Sunday, November 06, 2011
Be Prepared to Move On
A tough thing in this journey of mine is that it currently looks like the only connection to my children I will have is to my oldest son who is "stuck" in town because his wife has a lot of family in the area. I believe that is the base reason behind his wanting a "relationship" with my wife and I. This seems to be mostly words with me, as he has not taken an effort to really reach out to me beyond phone calls and I am not willing to shove my way into his life after so much past direction. As the saying goes, the ball is in his court. The other 3 children are all actively ignoring us, with all 3 living in the area of their birth family.
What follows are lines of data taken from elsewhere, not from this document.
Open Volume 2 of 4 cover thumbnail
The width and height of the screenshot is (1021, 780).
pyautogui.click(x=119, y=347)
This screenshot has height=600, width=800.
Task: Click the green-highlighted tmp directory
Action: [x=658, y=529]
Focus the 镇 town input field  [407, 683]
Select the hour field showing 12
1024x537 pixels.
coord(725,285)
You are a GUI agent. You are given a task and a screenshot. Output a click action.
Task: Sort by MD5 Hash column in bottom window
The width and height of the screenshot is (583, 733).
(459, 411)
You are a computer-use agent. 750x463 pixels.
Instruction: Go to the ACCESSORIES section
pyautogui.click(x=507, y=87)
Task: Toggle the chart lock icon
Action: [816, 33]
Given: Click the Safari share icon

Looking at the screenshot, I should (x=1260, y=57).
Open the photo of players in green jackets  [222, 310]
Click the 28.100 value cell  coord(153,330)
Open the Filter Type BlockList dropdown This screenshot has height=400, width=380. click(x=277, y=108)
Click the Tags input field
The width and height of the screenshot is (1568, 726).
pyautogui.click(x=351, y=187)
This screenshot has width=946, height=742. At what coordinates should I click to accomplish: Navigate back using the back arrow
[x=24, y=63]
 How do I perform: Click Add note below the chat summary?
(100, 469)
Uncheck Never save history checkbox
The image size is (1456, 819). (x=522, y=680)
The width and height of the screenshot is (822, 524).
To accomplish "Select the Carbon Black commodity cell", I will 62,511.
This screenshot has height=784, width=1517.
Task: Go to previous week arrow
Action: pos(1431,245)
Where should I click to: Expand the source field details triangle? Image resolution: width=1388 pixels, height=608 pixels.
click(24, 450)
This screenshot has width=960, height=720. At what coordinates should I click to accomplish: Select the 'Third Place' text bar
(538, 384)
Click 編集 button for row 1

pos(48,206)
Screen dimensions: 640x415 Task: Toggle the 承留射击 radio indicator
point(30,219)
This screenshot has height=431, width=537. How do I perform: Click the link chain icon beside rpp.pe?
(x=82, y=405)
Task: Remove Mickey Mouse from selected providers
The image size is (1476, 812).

I can understand their desire to move there, but the lack of any phone calls demonstrates that their connection to us is quite weak, if any connection really exists at all. My youngest daughter did call me on my birthday early in the summer, but that is the last we have heard from her. She seemed to be fairly close to my wife in the past, so my wife is taking this much harder than I am. It is just a continuation of the same old thing for me. I will probably write more later, but the key thing I am realizing is that their personality and connections were laid before we came into the picture. Even though they came to us at ages almost 3 to 7, they had already developed a tight bond with their birth family and could therefore not really accept a bond with us as that seemed to violate the role of the birth parents. This is sad as my wife and I were the ones who raised them. Fortunately, no one can take the good parts of those years away. We have to move on with our lives. If they ever really desire to come back into our lives, they can reach out to us, but we are going to do our best to not allow their attitudes to limit our future.